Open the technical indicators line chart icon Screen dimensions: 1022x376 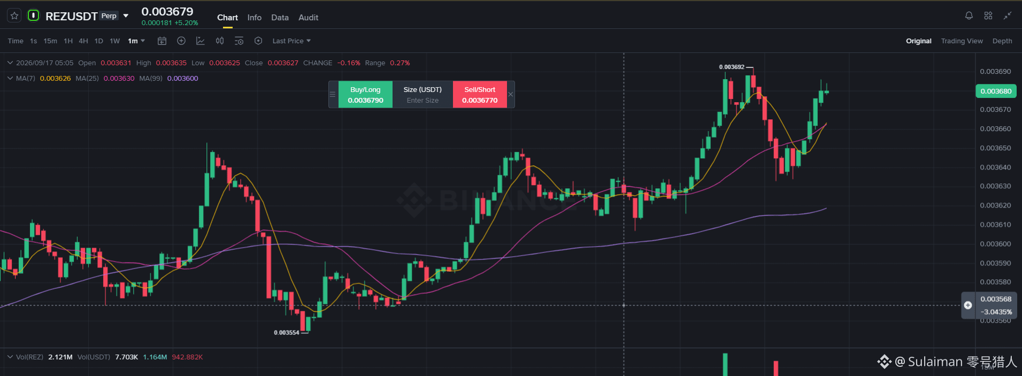[x=201, y=41]
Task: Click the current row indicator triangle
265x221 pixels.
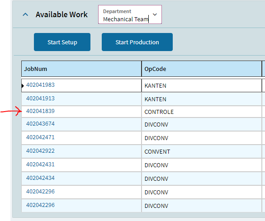Action: [23, 86]
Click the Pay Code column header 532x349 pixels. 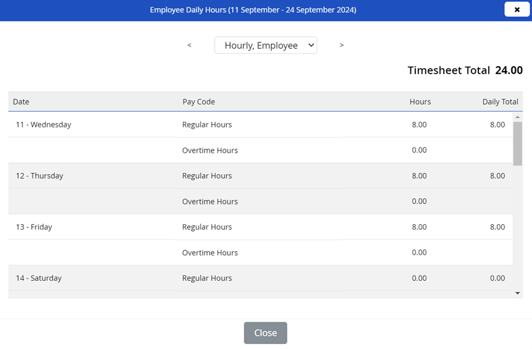[x=198, y=102]
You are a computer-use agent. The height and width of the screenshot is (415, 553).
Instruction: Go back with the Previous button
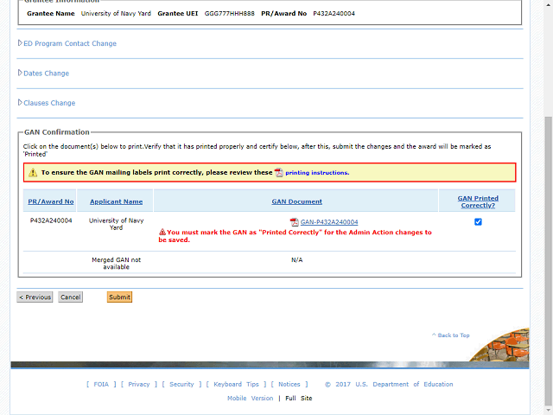[35, 297]
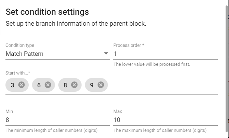Delete the "9" chip from the list

click(100, 85)
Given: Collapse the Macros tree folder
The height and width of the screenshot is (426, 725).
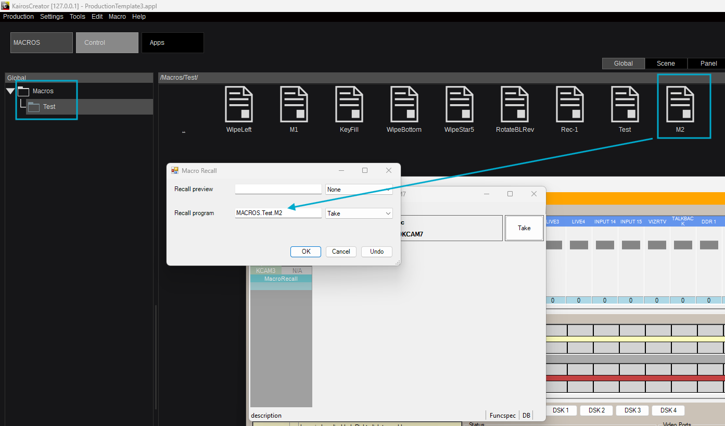Looking at the screenshot, I should pos(10,92).
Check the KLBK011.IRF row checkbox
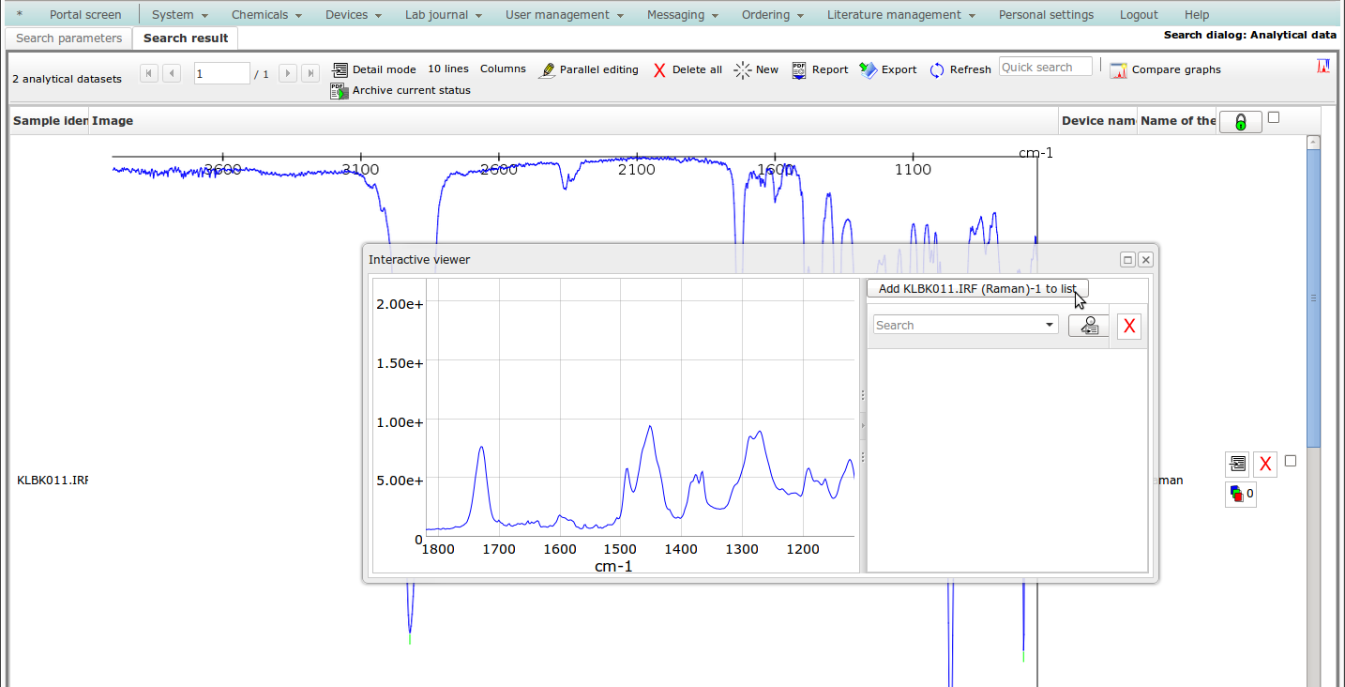The height and width of the screenshot is (687, 1345). tap(1291, 461)
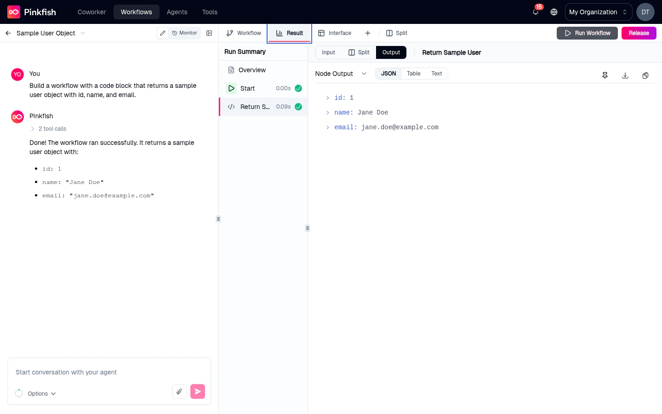The width and height of the screenshot is (662, 414).
Task: Toggle Monitor mode in the header
Action: (x=184, y=33)
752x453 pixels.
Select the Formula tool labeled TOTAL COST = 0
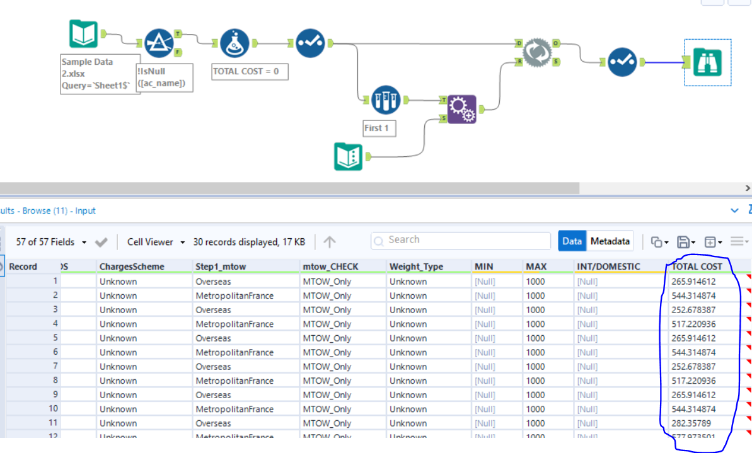[234, 43]
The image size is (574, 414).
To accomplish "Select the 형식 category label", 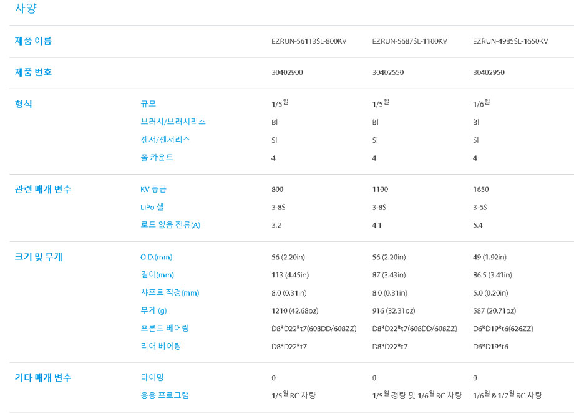I will pyautogui.click(x=24, y=104).
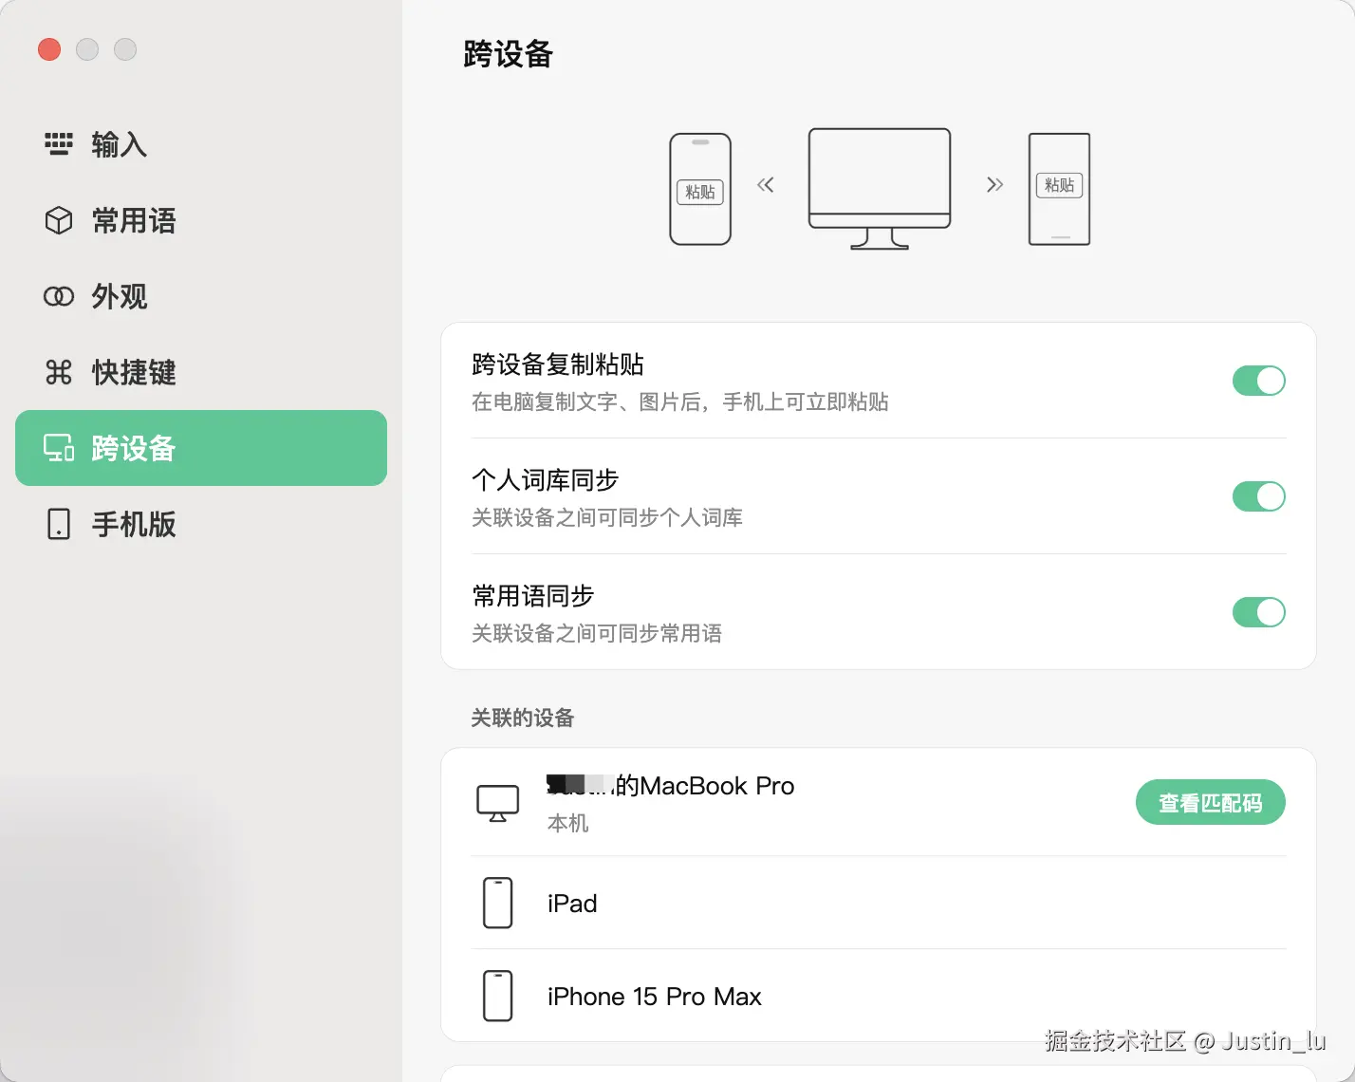Disable the 跨设备复制粘贴 switch

pyautogui.click(x=1258, y=381)
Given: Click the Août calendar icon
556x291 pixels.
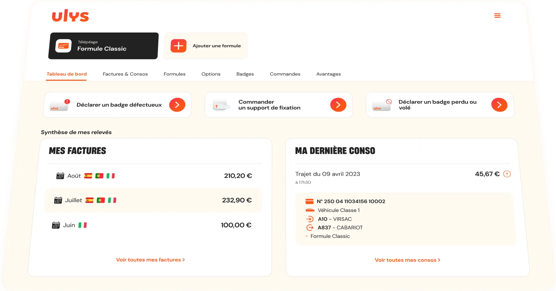Looking at the screenshot, I should click(x=60, y=176).
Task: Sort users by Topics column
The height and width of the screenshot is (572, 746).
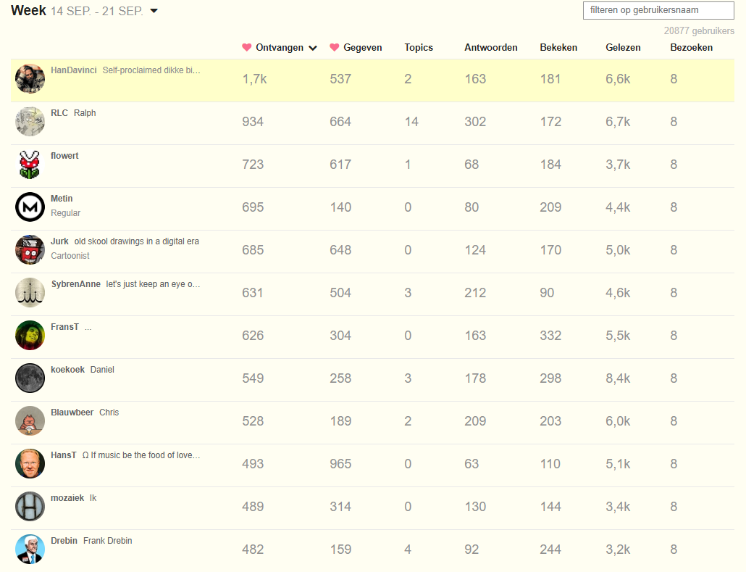Action: coord(419,48)
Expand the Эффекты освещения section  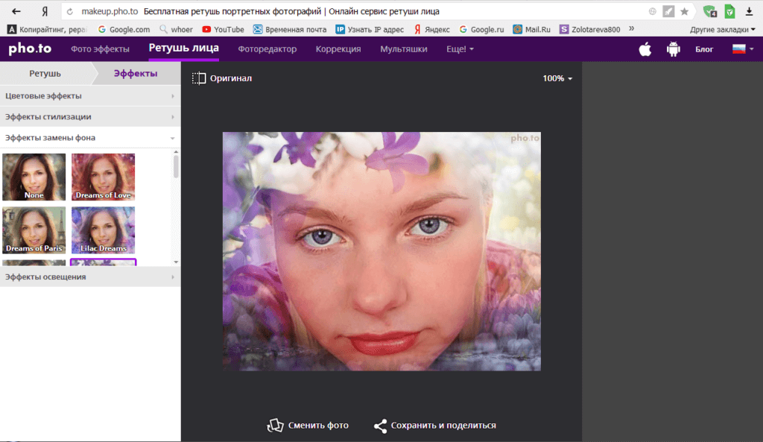[89, 277]
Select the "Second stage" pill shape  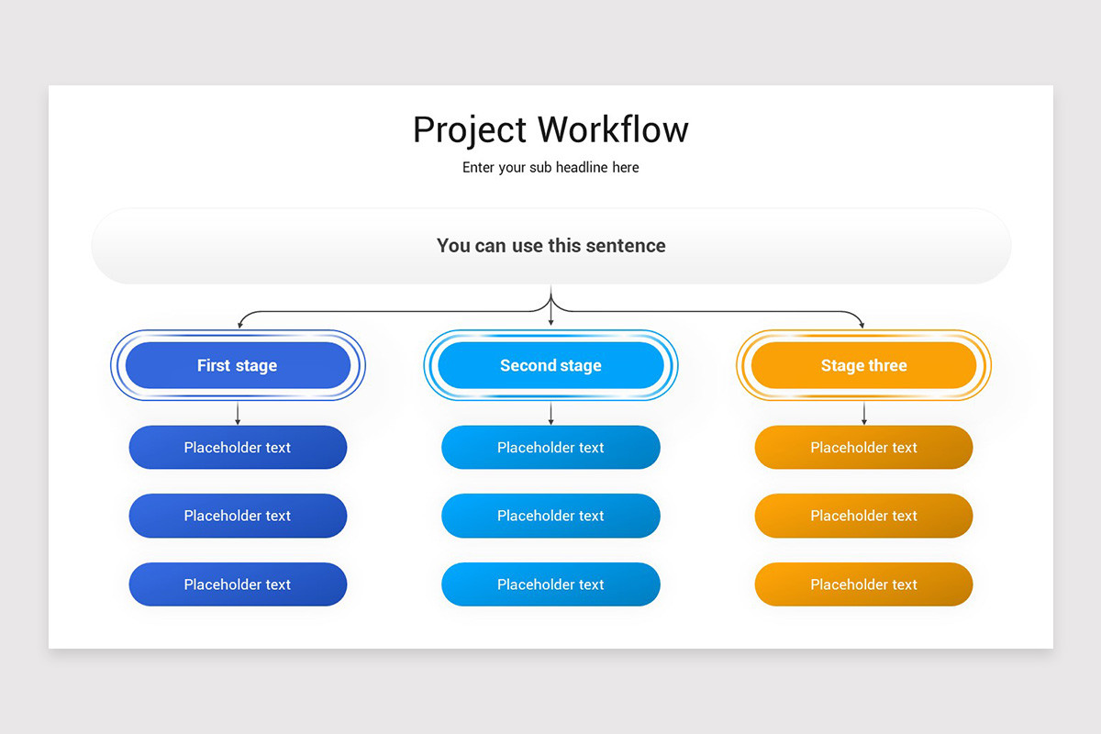(x=551, y=365)
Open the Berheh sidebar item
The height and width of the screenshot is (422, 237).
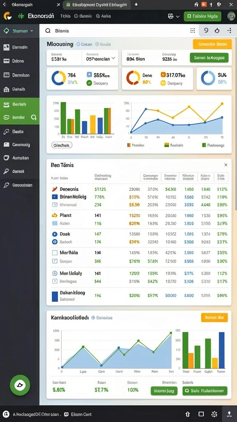click(x=20, y=104)
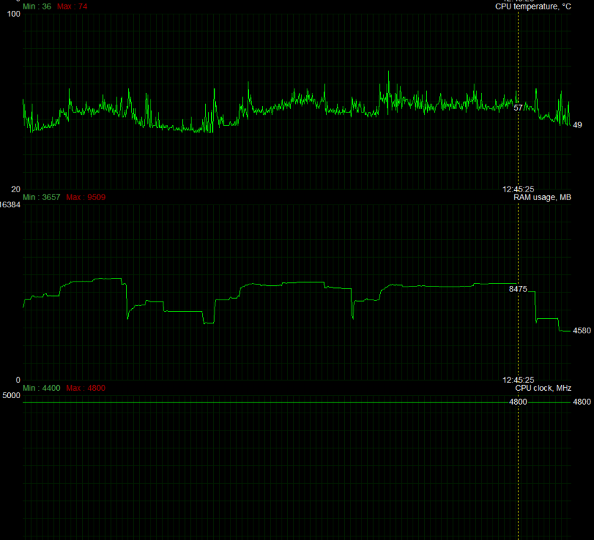Click the 12:45:25 timestamp above RAM usage
The height and width of the screenshot is (540, 594).
518,188
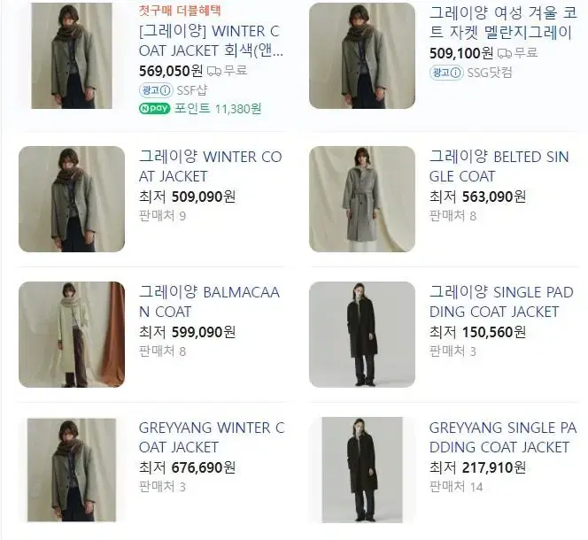View sellers count 판매처 9
Viewport: 588px width, 540px height.
click(162, 216)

======

Your goal
In the entries above, identify each line that includes the string "Given", then copy it.

Solution to this problem
Given: Collapse the Macros tree folder
Given: Click the Août calendar icon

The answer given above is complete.